## Dataset content
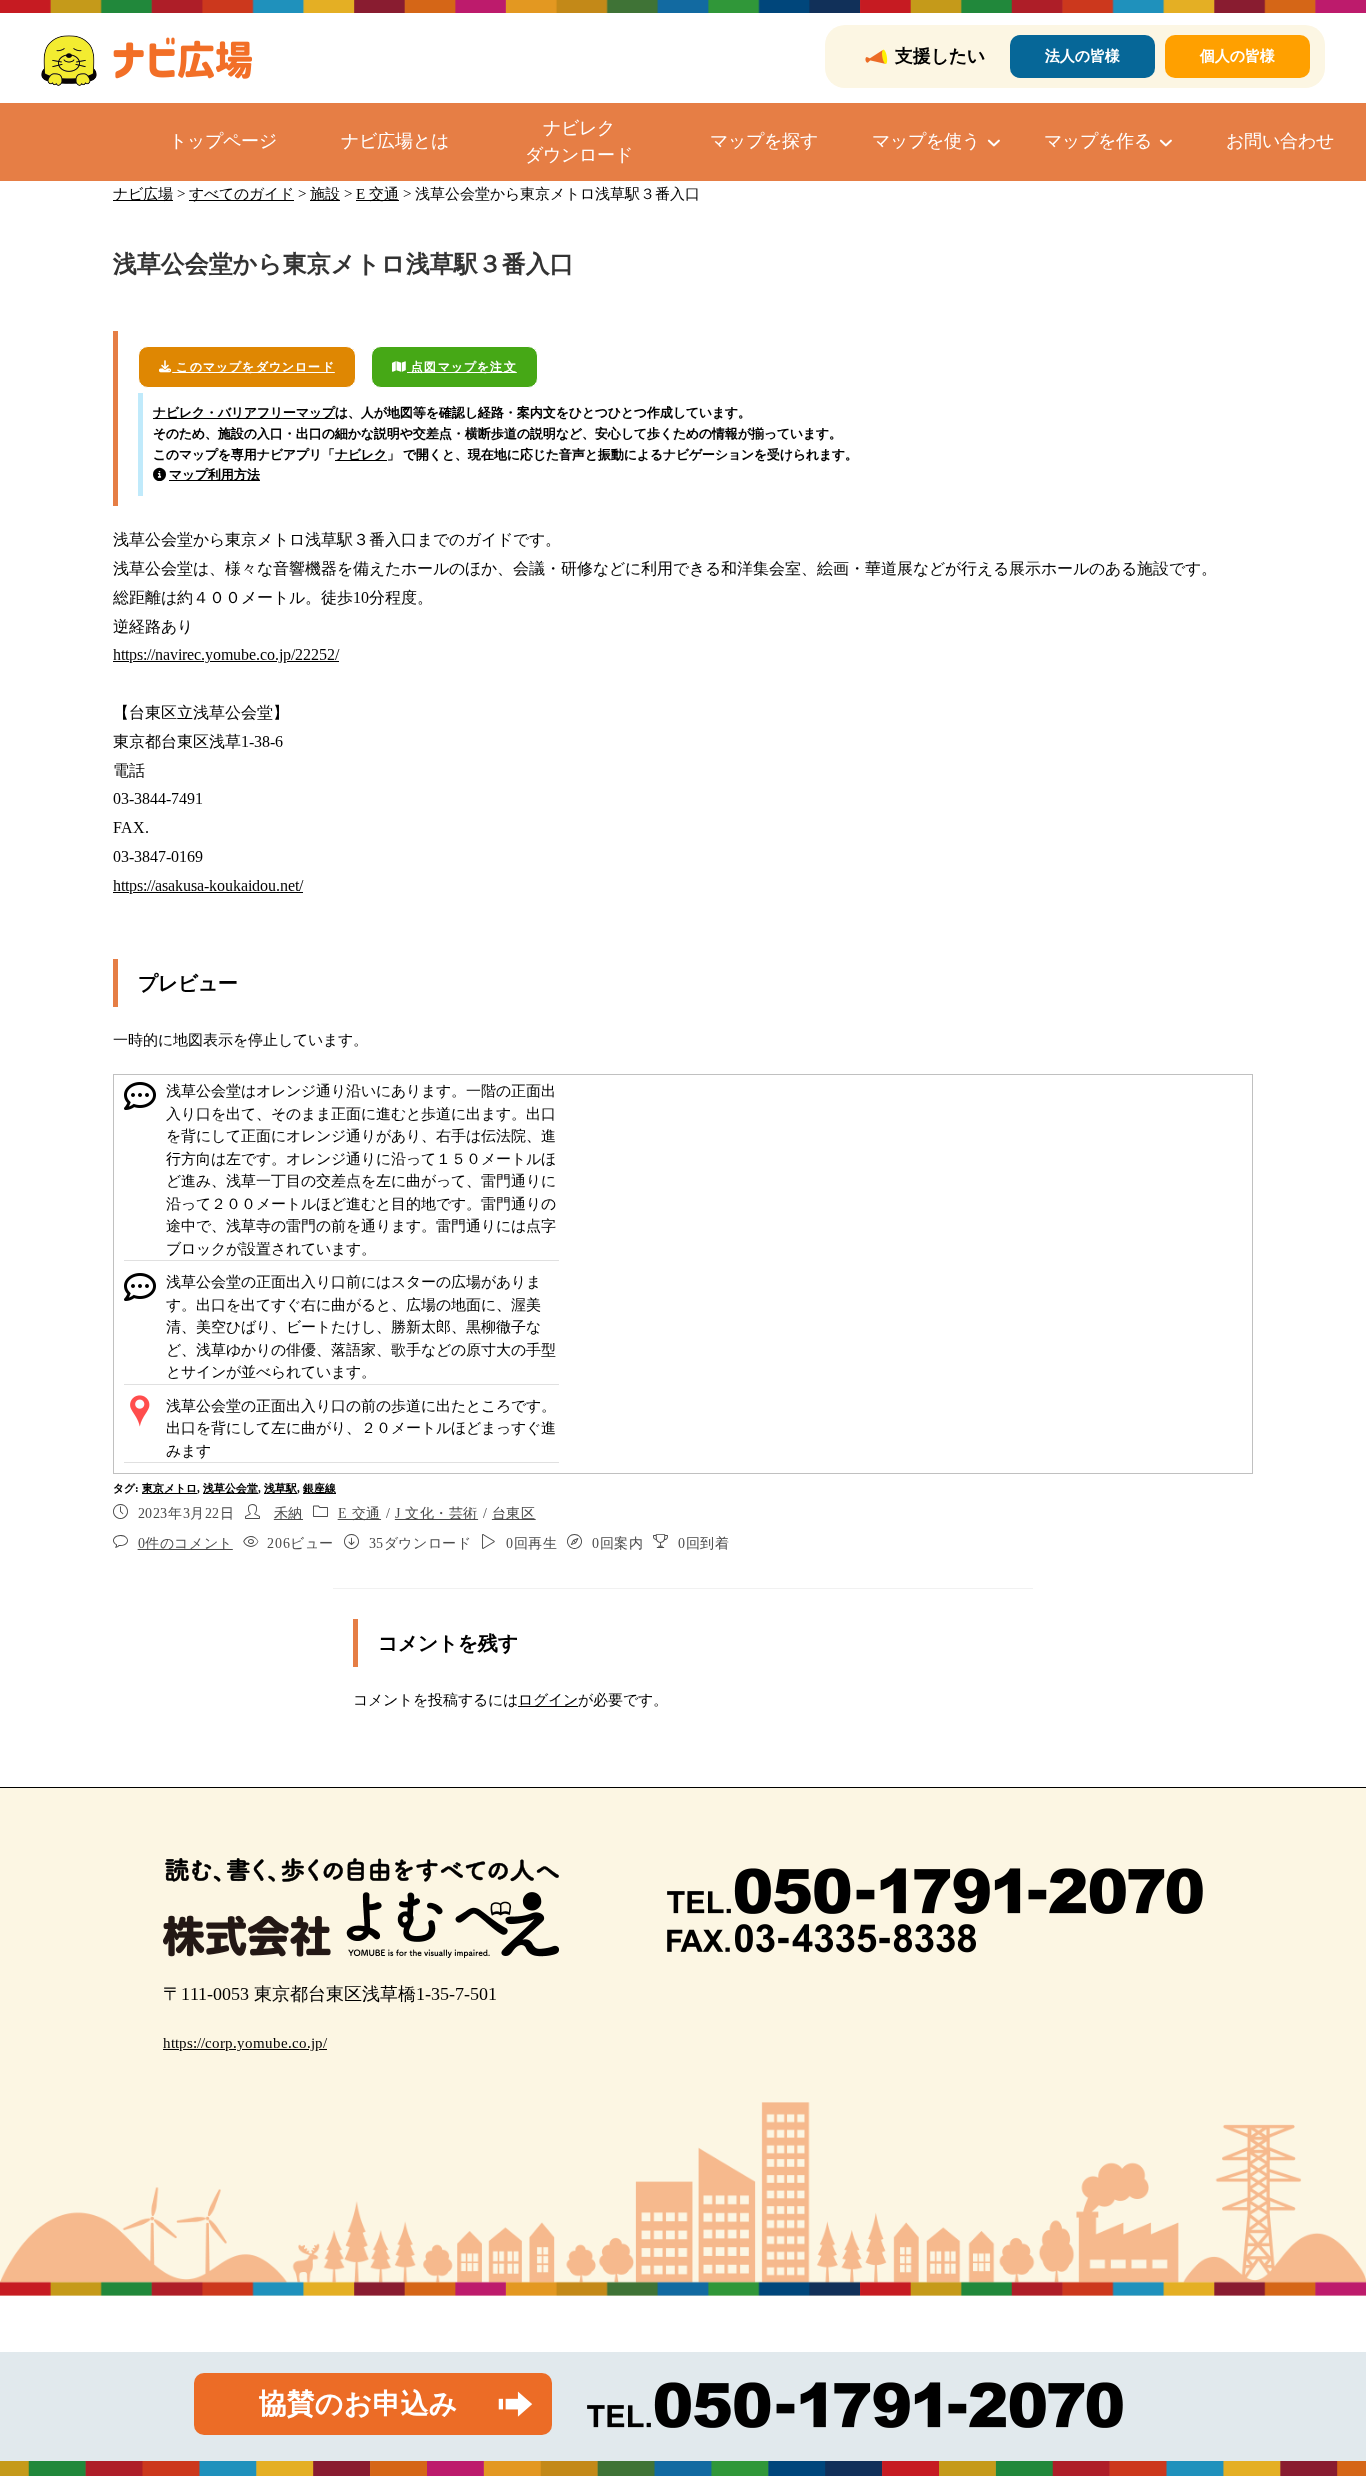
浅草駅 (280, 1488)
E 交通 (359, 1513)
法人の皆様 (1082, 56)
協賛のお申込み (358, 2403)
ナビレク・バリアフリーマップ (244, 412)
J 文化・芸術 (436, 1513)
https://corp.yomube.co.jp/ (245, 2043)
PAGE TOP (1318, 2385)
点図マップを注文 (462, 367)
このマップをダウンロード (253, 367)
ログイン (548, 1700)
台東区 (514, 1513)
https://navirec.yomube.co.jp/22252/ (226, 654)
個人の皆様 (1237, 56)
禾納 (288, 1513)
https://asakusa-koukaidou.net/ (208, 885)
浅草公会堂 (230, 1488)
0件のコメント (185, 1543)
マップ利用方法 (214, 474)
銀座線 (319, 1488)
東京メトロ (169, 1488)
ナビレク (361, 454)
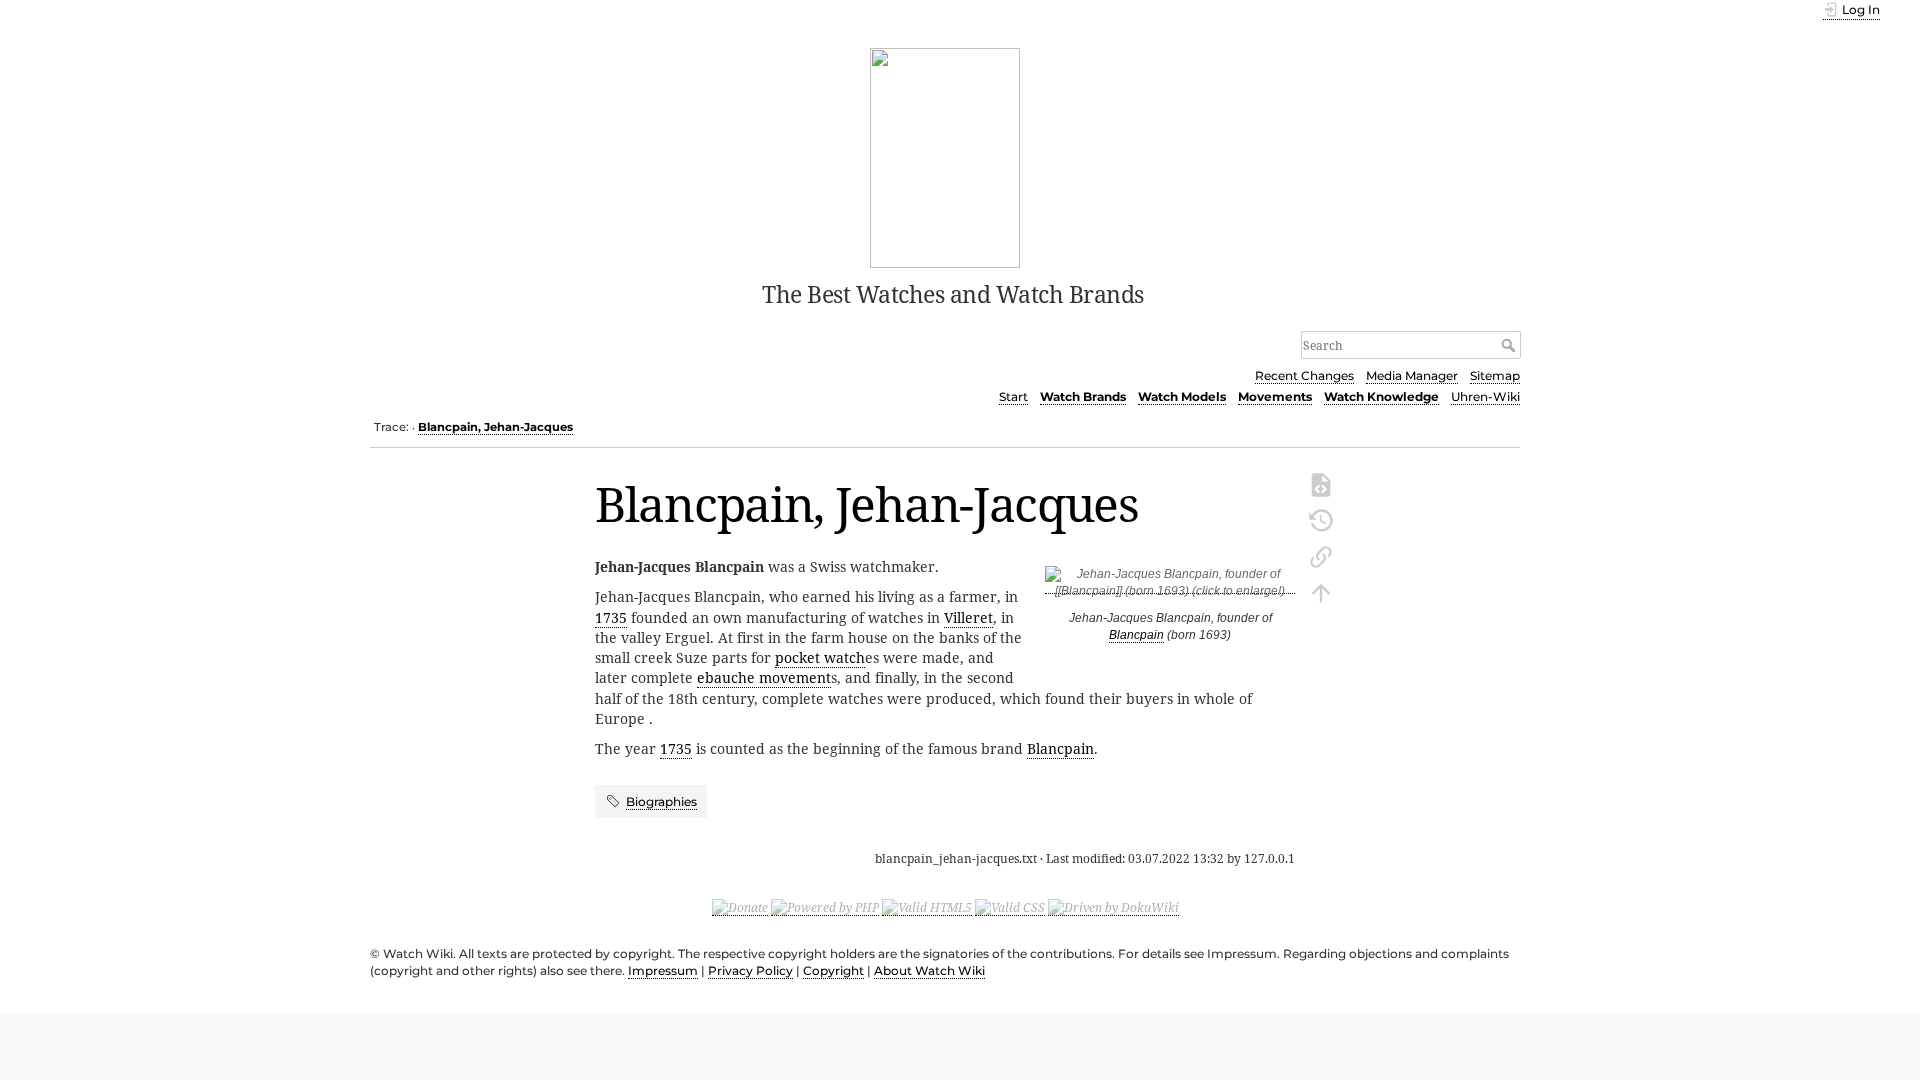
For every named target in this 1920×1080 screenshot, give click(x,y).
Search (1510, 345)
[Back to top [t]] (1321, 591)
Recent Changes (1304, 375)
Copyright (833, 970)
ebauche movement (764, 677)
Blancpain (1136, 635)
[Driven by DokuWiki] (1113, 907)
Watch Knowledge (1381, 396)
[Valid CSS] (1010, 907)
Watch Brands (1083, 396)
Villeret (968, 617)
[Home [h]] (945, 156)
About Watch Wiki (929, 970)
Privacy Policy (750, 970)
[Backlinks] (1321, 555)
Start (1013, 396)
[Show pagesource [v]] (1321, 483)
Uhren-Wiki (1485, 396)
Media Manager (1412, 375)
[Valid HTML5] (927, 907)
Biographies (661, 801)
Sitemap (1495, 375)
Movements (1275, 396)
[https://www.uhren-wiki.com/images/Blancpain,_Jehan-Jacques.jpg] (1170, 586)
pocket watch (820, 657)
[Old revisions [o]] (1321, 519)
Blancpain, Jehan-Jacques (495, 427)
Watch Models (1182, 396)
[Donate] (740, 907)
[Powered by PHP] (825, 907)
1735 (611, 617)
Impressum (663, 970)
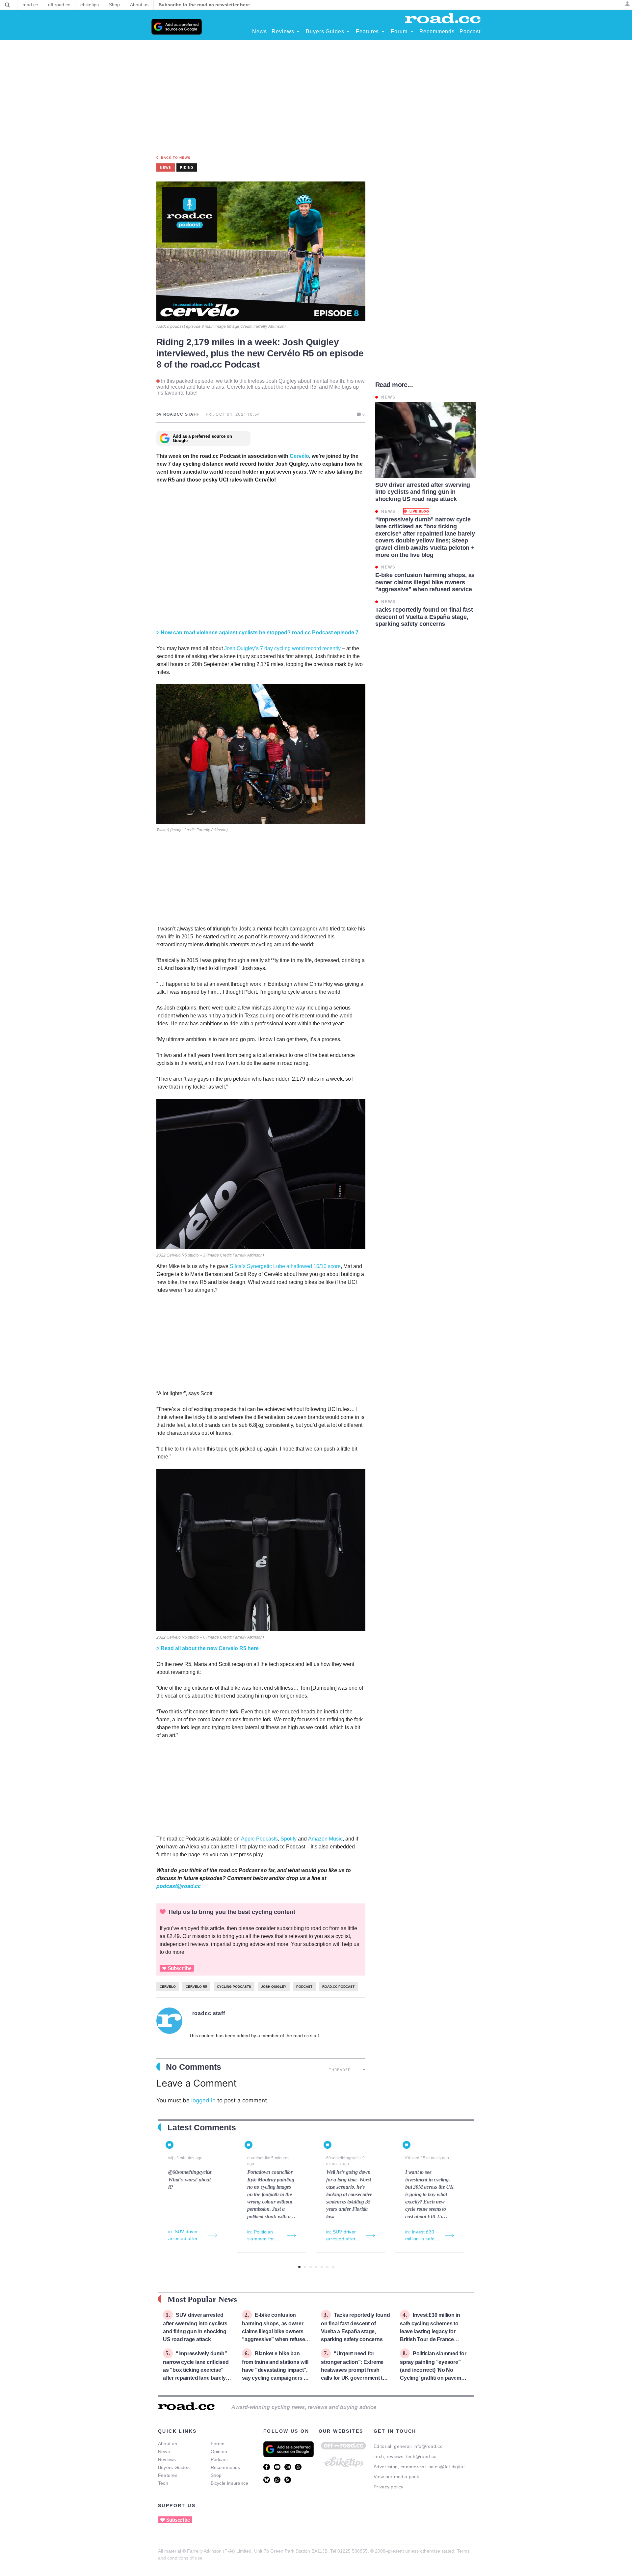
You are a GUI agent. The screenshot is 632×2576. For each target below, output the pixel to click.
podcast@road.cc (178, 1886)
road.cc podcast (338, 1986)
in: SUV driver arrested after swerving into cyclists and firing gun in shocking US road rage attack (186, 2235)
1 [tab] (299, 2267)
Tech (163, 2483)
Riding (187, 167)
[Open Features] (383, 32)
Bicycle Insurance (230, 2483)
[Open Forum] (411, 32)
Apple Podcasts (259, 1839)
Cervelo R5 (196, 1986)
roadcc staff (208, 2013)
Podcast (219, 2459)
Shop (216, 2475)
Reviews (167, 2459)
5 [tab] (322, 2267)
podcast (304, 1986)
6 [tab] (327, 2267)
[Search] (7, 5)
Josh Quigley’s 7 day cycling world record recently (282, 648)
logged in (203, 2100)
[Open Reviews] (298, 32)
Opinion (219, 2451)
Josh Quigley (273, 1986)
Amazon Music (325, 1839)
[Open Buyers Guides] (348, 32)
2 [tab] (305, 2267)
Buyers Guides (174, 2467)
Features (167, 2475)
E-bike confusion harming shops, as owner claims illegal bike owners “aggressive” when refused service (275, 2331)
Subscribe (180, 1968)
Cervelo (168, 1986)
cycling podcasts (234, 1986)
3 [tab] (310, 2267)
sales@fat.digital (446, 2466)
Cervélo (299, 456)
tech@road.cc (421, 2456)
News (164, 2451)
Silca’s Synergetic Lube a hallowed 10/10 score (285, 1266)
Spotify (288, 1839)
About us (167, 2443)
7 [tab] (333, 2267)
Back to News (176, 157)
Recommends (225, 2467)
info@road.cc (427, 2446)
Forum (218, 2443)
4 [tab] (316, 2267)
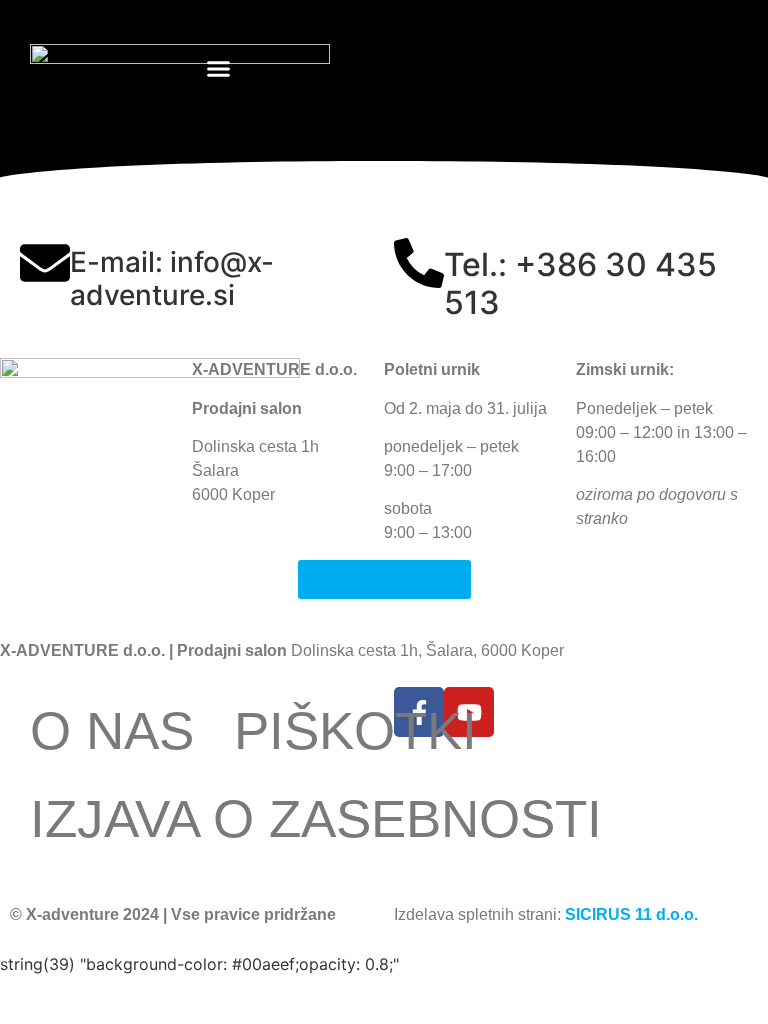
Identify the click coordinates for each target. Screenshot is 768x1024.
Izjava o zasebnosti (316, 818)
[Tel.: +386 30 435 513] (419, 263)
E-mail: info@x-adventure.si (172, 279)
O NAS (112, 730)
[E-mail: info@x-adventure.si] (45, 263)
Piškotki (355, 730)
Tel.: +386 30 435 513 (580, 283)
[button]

## Exercise requirements
Copy out each line of the records that holds the string "Josh".

## Answer area
Josh Quigley’s 7 day cycling world record recently (282, 648)
Josh Quigley (273, 1986)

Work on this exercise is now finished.